La comparaison France-Etats/Unis est à ce titre, très éclairante. Ceux qui déplorent que le niveau des prélèvements obligatoires est élevé en France se pâment devant celui des Etats-Unis. C’est oublier que si les dépenses de santé publiques sont comptées dans les prélèvements obligatoires en France, les dépenses de santé privées ne le sont pas dans ceux des Etats-Unis. Or, si l’on additionne les dépenses de santé « public+privé », on s’aperçoit qu’elles sont proportionnellement plus élevées aux USA que dans notre pays. Et cela pour un résultat plus mauvais ! Aux USA, le coût des soins a explosé, tout comme les tarifs des assurances privées (dont une grosse partie est consacrée au lobbying !). Conséquence : 15% de la population n’est pas couverte, tandis que la majorité des faillites personnelles sont dues aux dépenses de santé (2). En 2000, une étude de l’OMS mesurant l’efficience des dépenses de santé positionnait les USA en 72ème position, derrière la Grèce ou l’Albanie, tandis que la France se hissait dans les cinq premiers (3). D’autres classements internationaux plus récents jugeant de la qualité des systèmes de santé place le français en 1ère position, mais  l’américain en 37ème, alors que « par tête d’habitant, c’est le pays qui dépense le plus, près de deux fois plus que la France » (4).

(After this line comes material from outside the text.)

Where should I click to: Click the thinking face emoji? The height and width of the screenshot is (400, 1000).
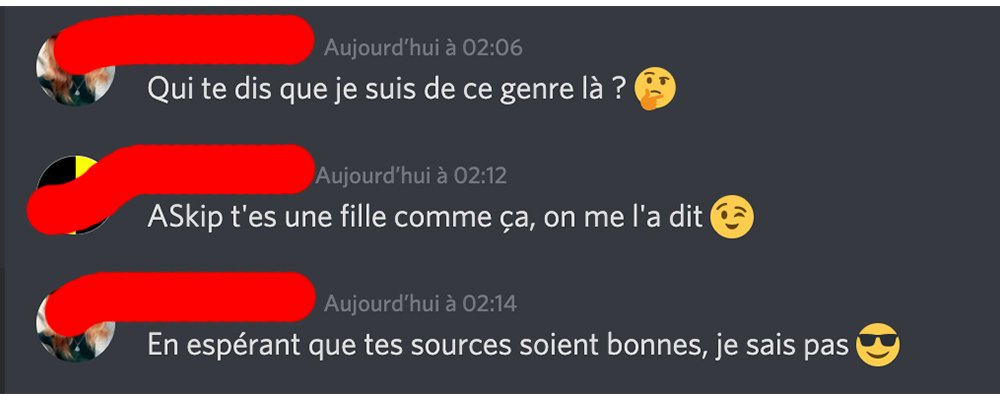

Ce genre de considérations incite à réfléchir à deux fois avant d’opter pour une privatisation des dépenses de santé, une pente vers laquelle semble incliner la majorité au pouvoir en France. La socialisation, dans des domaines bien précis, n’est pas forcément un gros mot…

(1): Libération du 24 août 2009, pages « Rebonds ».
(2): Charlie Hebdo du 12 août 2009, « Le casse-tête du Dr Obama » par Sylvie Coma.
(3): Les Econoclastes [2004], Petit bréviaire des idées reçues en économies, La Découverte, p. 150. (4): Marianne du 22 août 2009, « Les anti-Obama lâchent les chiens » par Guy Sitbon.